The HP Service Manager server reads the row size limitation and column number limitation from file “sqldbinfo” and uses the information when making a decision about whether to split SQL tables or not. This behavior applies to all supported database servers.

Caution: Modifications to the “sqldbinfo” table require a restart of the Service Manager server.

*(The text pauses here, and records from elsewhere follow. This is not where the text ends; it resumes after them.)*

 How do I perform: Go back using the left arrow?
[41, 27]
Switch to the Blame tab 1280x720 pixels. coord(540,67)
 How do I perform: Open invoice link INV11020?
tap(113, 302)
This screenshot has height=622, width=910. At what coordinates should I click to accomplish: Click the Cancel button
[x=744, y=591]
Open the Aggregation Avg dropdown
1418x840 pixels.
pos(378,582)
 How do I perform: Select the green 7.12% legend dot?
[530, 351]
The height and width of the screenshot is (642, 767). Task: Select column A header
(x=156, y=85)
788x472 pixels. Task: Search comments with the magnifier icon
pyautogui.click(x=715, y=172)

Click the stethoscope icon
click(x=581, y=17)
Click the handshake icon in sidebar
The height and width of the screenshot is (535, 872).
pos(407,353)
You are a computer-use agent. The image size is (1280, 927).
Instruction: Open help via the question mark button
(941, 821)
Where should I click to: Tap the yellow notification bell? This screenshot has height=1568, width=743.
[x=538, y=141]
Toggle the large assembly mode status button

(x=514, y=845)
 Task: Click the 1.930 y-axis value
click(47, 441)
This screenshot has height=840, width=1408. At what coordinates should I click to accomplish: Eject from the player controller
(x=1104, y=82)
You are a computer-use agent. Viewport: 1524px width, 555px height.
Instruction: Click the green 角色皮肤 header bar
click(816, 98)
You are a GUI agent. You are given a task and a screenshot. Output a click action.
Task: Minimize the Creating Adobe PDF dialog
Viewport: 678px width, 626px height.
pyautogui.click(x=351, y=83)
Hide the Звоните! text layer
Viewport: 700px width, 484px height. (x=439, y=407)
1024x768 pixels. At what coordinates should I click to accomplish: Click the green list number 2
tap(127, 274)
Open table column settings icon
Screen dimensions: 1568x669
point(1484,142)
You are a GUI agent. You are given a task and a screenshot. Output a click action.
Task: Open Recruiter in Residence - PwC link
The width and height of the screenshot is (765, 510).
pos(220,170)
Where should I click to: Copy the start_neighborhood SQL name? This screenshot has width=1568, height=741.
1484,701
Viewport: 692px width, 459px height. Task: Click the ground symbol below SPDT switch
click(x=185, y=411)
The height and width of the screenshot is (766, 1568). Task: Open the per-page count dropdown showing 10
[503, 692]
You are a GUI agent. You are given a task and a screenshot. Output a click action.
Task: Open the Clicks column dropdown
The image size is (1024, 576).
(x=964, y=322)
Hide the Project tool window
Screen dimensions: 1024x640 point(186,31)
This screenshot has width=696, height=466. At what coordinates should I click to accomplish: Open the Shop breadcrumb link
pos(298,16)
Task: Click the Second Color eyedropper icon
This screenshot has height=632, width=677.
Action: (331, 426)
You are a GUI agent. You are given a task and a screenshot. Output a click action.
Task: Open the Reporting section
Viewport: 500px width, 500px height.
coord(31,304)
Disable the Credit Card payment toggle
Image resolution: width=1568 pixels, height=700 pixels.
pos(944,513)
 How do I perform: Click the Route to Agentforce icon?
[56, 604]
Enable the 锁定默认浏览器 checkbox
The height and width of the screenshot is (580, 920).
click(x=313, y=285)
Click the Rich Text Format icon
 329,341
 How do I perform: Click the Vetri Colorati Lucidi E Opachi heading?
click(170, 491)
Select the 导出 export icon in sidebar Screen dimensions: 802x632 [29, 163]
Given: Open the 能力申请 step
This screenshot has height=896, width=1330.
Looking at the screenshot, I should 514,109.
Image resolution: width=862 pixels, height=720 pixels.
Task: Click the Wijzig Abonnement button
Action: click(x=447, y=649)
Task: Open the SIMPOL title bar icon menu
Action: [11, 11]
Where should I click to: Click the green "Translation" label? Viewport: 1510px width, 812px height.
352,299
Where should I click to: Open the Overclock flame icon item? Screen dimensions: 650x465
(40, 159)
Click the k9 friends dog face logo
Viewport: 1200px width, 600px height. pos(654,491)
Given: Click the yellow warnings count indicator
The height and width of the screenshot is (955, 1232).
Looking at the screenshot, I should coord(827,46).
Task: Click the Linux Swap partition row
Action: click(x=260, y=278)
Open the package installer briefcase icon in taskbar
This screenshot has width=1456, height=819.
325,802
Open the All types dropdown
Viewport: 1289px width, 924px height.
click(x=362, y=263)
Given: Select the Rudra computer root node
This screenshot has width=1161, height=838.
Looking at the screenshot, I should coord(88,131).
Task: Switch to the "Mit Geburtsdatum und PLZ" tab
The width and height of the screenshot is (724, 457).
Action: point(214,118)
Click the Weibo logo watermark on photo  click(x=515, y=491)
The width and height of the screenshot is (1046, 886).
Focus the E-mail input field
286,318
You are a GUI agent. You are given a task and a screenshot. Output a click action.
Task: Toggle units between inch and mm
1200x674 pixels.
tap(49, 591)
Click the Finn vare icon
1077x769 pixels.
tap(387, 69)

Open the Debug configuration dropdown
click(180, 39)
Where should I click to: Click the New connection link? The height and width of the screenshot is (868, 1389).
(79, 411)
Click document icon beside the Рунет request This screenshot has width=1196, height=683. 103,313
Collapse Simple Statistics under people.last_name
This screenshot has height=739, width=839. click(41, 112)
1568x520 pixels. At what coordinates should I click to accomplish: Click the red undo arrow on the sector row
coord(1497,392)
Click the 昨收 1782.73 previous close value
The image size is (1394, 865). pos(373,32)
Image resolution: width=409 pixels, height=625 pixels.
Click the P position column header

Constraints when disabling the row size limitation on SQL Server

If you want to disable the row size limitation on SQL Server, you need to consider the following constraints:

The feature of Row-Overflow Data Exceeding 8 KB is not supported by SQL SERVER 2005. For this reason, if you are using SQL SERVER 2005, do not change the default MAX ROW SIZE value in the “sqldbinfo” table.
The length of individual columns must still fall within the limit of 8,000 bytes for varchar, nvarchar, varbinary, sql_variant, and CLR user-defined type columns. Only their combined lengths can exceed the 8,060-byte row limit of a table.
The sum of other data type columns, including char and nchar data, must fall within the 8,060-byte row limit. Large object data is also exempt from the 8,060-byte row limit.
After removing the row size limitation, if a file does have an M2 table, before you manually move all of the fields in M2 into M1, newly added fields will still be put into M2.
If you want to disable table splitting, you need to manually set the row size limitation in the “sqldbinfo” table to a very large number, which is supported by SQLSERVER 2008 and later with ROW_OVERFLOW_DATA. The Row-Overflow feature is great for allowing occasionally rows longer than 8,060 bytes, but it is not well suited for the majority of rows being over-sized, which can lead to a drop in query performance.